An equation of the line tangent to the graph of (5x - 1)/(3x + 1) at the point where x = 1 is? Any ideas?
sure, I have an idea. Find the derivative to get the slope of the tangent line! Then use the point-slope form of the line's equation:
y = (5x-1)/(3x+1)
y(1) = 4/4 = 1
y' = 8/(3x+1)^2
y'(1) = 8/16 = 1/2
tangent line is thus
(y-1) = 1/2 (x-1)
To find the equation of the line tangent to the graph of a function at a specific point, you need to find the derivative of the function and evaluate it at that point.
Let's start by finding the derivative of the function (5x - 1)/(3x + 1) using the quotient rule.
The quotient rule states that if we have a function f(x) = g(x)/h(x), then its derivative is given by:
f'(x) = (g'(x) * h(x) - g(x) * h'(x))/(h(x))^2
In this case, g(x) = 5x - 1 and h(x) = 3x + 1.
Now, let's find the derivatives of g(x) and h(x).
g'(x) = 5 (since the derivative of x is 1)
h'(x) = 3 (since the derivative of x is 1)
Now, let's apply the quotient rule formula to find f'(x):
f'(x) = (g'(x) * h(x) - g(x) * h'(x))/(h(x))^2
= (5 * (3x + 1) - (5x - 1) * 3)/((3x + 1)^2)
= (15x + 5 - 15x + 3)/(9x^2 + 6x + 1)
= 8/(9x^2 + 6x + 1)
Next, we need to evaluate f'(x) at x = 1 to find the slope of the line tangent at that point.
f'(1) = 8/(9(1)^2 + 6(1) + 1)
= 8/(9 + 6 + 1)
= 8/16
= 1/2
So, the slope of the tangent line at x = 1 is 1/2.
Now, we can use the point-slope form of a linear equation to find the equation of the tangent line.

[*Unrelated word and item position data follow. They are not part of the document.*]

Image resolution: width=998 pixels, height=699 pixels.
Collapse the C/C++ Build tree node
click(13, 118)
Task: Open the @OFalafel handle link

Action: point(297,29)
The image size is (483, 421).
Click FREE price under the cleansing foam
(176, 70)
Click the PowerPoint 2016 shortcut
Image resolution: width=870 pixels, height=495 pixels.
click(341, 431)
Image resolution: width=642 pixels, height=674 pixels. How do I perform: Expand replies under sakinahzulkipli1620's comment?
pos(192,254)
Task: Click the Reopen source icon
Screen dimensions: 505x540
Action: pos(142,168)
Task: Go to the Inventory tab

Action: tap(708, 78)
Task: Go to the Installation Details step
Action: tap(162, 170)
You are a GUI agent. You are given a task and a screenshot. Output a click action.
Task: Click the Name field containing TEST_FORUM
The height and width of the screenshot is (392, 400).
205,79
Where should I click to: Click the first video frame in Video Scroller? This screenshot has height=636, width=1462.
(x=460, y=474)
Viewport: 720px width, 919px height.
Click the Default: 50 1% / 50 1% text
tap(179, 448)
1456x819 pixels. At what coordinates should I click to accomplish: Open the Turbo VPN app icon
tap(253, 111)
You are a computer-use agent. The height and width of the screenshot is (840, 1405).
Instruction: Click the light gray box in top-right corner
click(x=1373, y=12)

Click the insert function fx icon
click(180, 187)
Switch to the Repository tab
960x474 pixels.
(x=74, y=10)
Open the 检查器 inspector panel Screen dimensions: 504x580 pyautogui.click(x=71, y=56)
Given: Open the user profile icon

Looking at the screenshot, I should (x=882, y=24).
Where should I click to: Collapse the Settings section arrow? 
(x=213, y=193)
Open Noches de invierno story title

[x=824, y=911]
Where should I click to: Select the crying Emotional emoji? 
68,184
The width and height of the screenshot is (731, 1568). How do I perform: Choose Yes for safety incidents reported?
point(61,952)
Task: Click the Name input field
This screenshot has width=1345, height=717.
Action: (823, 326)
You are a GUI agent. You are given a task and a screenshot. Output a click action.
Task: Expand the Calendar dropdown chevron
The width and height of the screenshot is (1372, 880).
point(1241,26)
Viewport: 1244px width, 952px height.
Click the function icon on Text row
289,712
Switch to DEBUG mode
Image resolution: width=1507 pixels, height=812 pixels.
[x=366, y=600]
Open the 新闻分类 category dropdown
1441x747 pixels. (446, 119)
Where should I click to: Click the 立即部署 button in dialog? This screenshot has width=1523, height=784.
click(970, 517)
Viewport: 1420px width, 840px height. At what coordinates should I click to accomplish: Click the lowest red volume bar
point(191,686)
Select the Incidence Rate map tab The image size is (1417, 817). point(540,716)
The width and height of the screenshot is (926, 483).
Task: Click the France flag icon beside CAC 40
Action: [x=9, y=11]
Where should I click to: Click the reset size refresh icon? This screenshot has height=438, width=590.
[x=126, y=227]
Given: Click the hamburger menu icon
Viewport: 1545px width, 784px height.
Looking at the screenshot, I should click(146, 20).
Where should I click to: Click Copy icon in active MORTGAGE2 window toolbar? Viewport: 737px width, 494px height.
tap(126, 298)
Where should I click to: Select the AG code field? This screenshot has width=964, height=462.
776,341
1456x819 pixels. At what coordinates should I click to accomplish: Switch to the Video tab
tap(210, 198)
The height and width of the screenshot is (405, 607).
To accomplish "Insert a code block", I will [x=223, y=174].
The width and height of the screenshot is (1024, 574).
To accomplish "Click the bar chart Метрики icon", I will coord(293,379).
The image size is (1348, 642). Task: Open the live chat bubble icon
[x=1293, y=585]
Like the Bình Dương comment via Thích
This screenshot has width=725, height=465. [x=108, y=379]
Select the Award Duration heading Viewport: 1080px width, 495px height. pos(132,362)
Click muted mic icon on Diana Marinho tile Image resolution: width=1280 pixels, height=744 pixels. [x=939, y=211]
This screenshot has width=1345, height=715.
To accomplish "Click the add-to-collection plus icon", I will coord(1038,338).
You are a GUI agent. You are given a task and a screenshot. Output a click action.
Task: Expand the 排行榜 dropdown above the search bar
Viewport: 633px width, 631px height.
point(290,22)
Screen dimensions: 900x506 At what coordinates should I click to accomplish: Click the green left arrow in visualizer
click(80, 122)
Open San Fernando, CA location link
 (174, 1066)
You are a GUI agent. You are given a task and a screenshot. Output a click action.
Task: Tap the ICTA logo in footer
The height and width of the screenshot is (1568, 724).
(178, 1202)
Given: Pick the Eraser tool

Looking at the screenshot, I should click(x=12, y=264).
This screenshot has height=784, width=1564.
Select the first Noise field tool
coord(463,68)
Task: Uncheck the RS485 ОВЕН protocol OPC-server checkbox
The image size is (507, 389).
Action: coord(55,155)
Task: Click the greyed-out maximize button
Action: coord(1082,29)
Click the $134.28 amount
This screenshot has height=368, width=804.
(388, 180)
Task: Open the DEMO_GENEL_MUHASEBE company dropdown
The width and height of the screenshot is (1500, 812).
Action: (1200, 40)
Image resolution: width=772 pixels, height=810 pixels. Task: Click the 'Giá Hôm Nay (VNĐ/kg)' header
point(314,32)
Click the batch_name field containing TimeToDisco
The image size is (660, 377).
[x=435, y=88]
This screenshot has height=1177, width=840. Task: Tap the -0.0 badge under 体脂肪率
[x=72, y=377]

The point-slope form is given by:
y - y1 = m(x - x1)
where (x1, y1) is the point of tangency and m is the slope.
In this case, the point of tangency is (1, (5(1) - 1)/(3(1) + 1)) = (1, 4/4) = (1, 1).
Plugging the values into the point-slope form, we have:
y - 1 = (1/2)(x - 1)
Simplifying, we get:
y - 1 = (1/2)x - 1/2
Finally, rearranging the equation to the standard form:
y = (1/2)x + 1/2
Therefore, the equation of the line tangent to the graph of (5x - 1)/(3x + 1) at the point where x = 1 is y = (1/2)x + 1/2.
To find the equation of the line tangent to a graph at a given point, you need to determine the slope of the graph at that point and use the point-slope form of a line. Here's how you can find the equation of the tangent line:
1. Determine the derivative of the function: Let's first find the derivative of the given function f(x) = (5x - 1)/(3x + 1). The derivative gives us the slope of the tangent line at any given point on the graph.
To find the derivative, we can use the quotient rule or take advantage of the fact that the derivative of a constant times a function is equal to the constant times the derivative of the function. Using the latter method, we have:
f'(x) = [ (d/dx)(5x - 1) * (3x + 1) - (5x - 1) * (d/dx)(3x + 1) ] / (3x + 1)^2
The derivative of (5x - 1) is simply 5, and the derivative of (3x + 1) is 3. Plugging these values into the equation, we get:
f'(x) = (5 * (3x + 1) - 3 * (5x - 1)) / (3x + 1)^2
2. Substitute the x-coordinate of the given point into the derivative: Since we want to find the tangent line at x = 1, substitute x = 1 into the derivative equation:
f'(1) = (5 * (3 * 1 + 1) - 3 * (5 * 1 - 1)) / (3 * 1 + 1)^2
= (5 * 4 - 3 * 4) / 4^2
= (20 - 12) / 16
= 8 / 16
= 1/2
So, the slope of the tangent line at the point x = 1 is 1/2.
3. Use the point-slope form to find the equation of the tangent line: We have the slope (m = 1/2) and the point (x = 1, f(1)), which we can find by substituting x = 1 into the original function:
f(1) = (5 * 1 - 1) / (3 * 1 + 1)
= 4 / 4
= 1
So, the point on the graph is (1, 1).
Now we can use the point-slope form of a line, y - y1 = m(x - x1), where (x1, y1) is the point and m is the slope:
y - 1 = (1/2)(x - 1)
Expanding and rearranging the equation:
y - 1 = 1/2x - 1/2
y = 1/2x + 1/2
Therefore, the equation of the tangent line to the graph of (5x - 1)/(3x + 1) at the point x = 1 is y = 1/2x + 1/2.